*Task item:*
Every record is to be duplicated exactly as it reads, without its images.

----------------------------------------

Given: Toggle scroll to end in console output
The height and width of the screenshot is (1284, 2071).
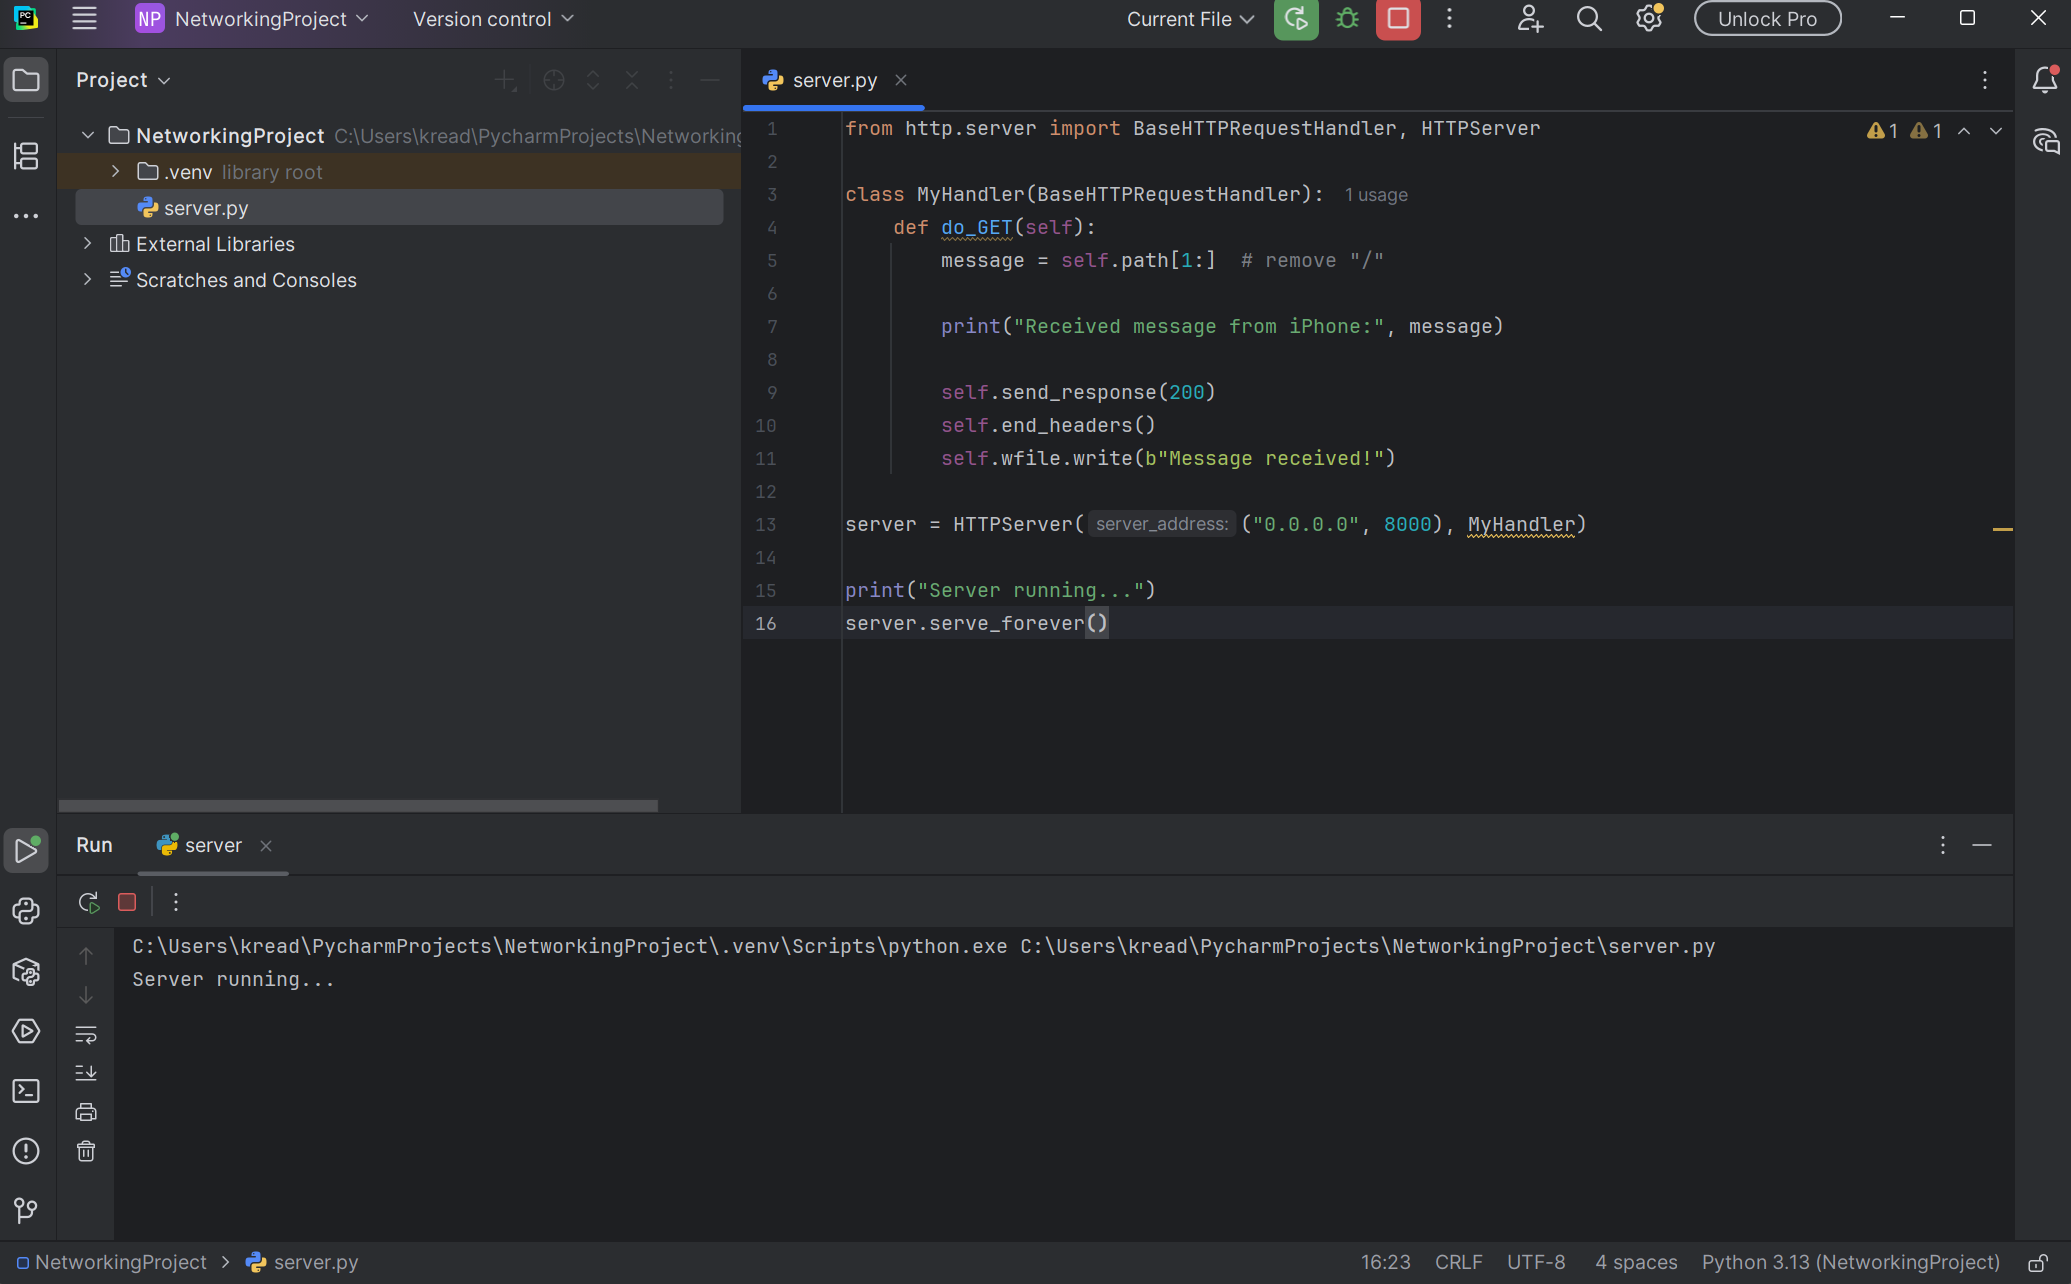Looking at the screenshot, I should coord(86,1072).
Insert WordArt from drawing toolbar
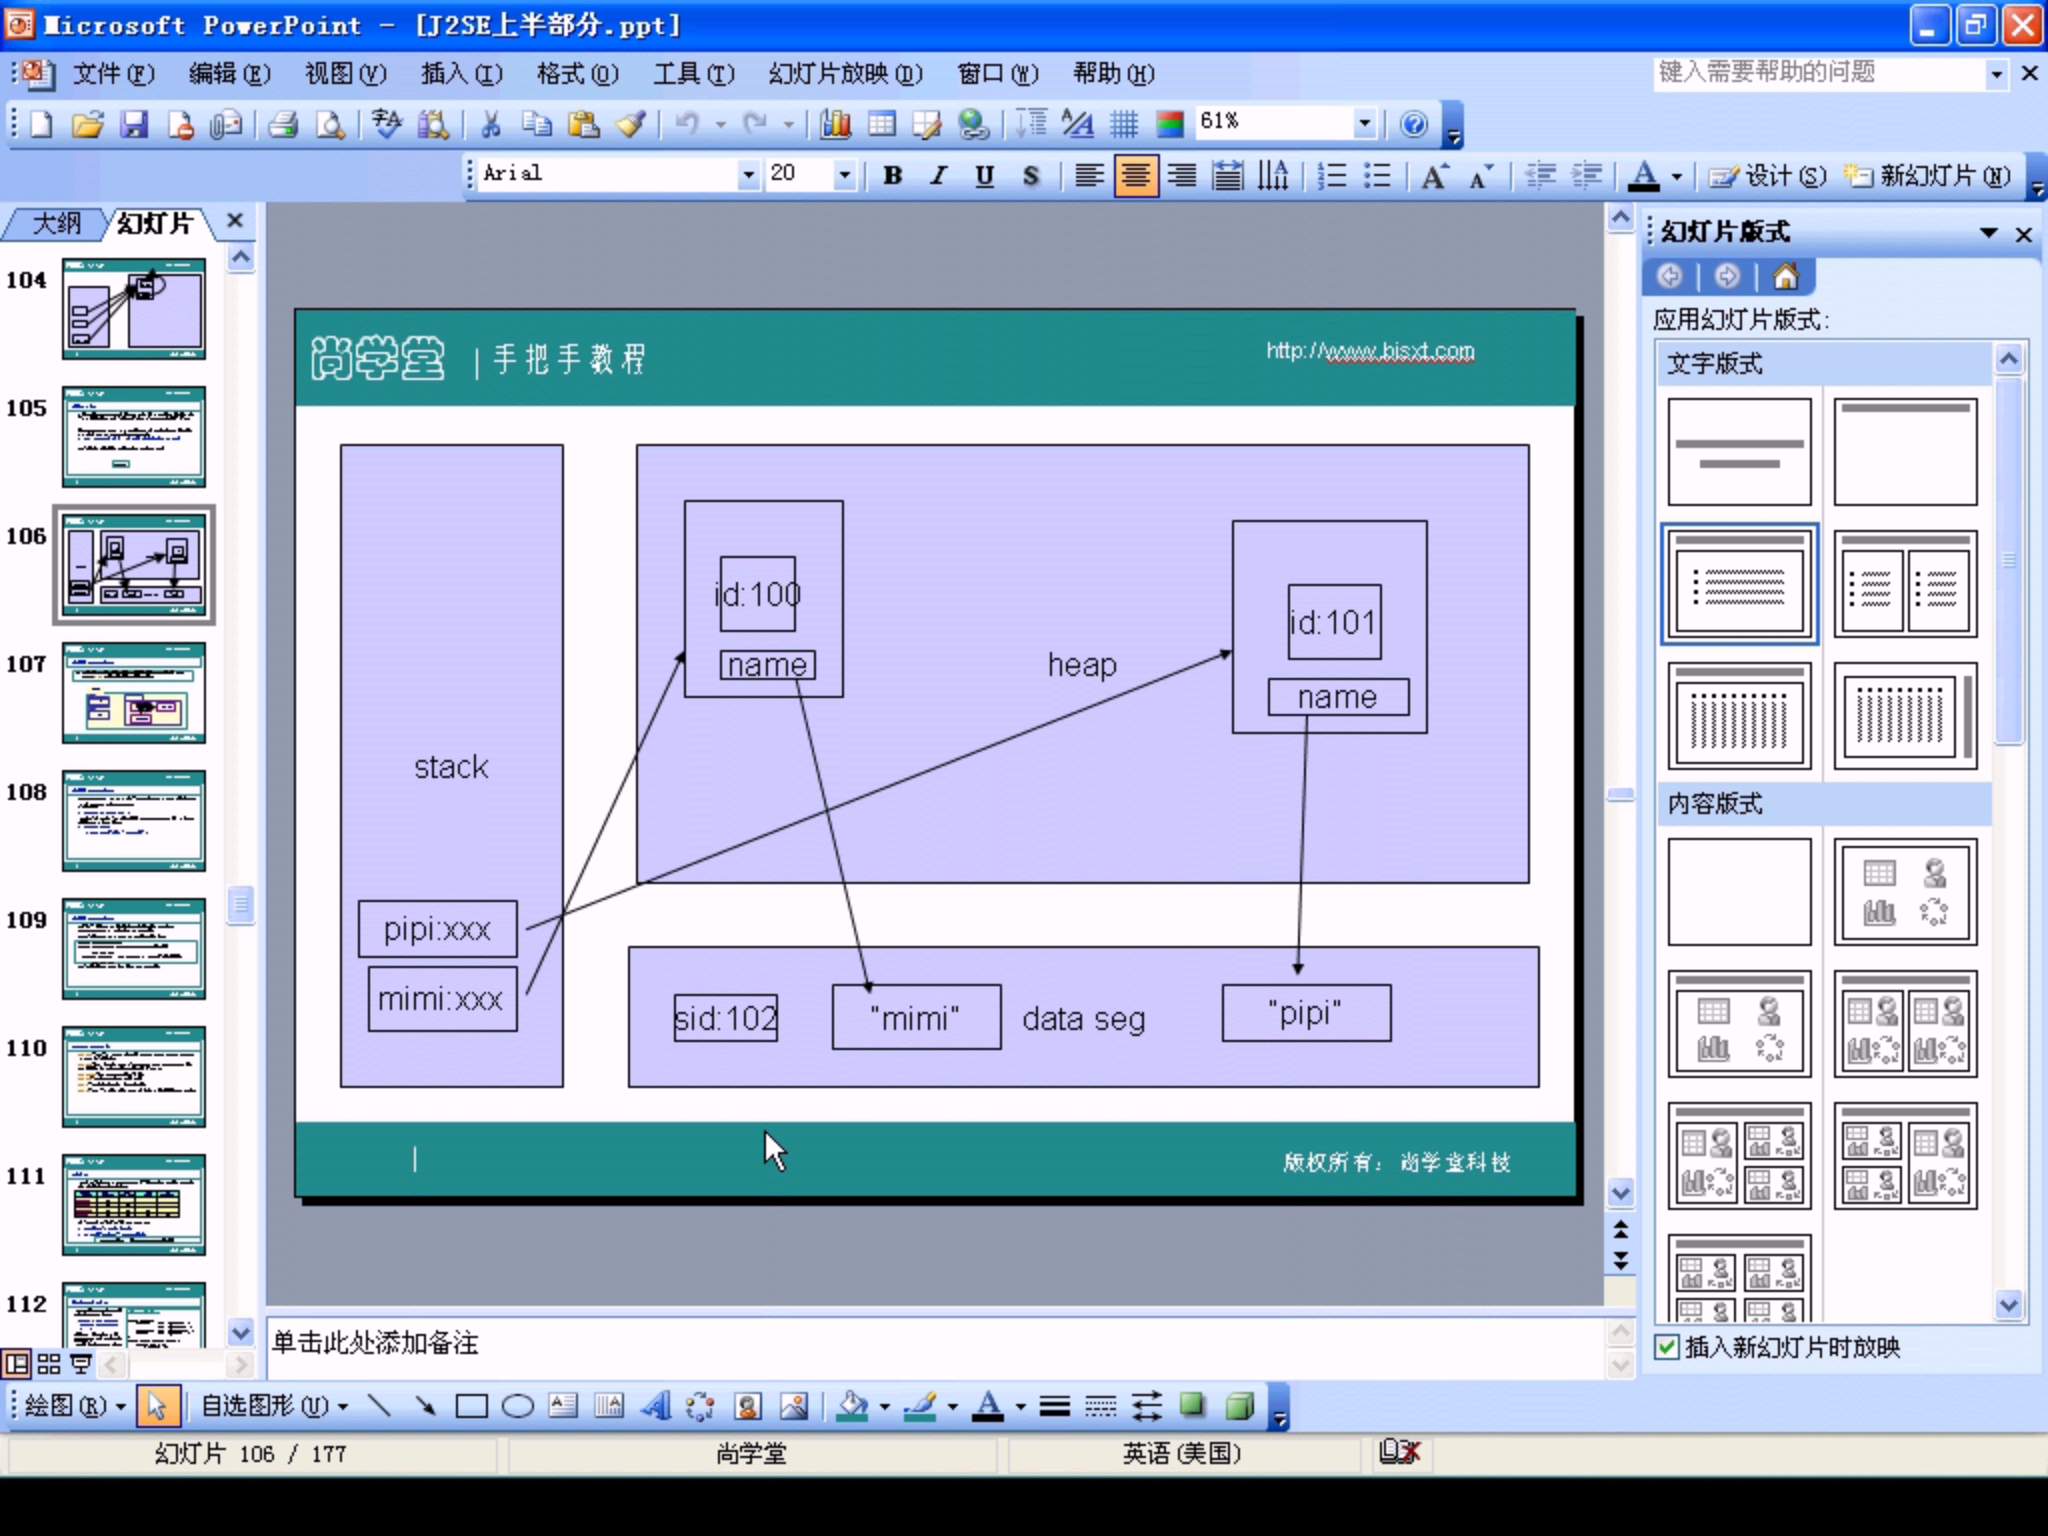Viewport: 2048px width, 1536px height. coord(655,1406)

----------------------------------------

*Exercise result:*
Given: Toggle scroll to end in console output
The height and width of the screenshot is (1284, 2071).
Looking at the screenshot, I should coord(86,1072).
Insert WordArt from drawing toolbar
Viewport: 2048px width, 1536px height. coord(655,1406)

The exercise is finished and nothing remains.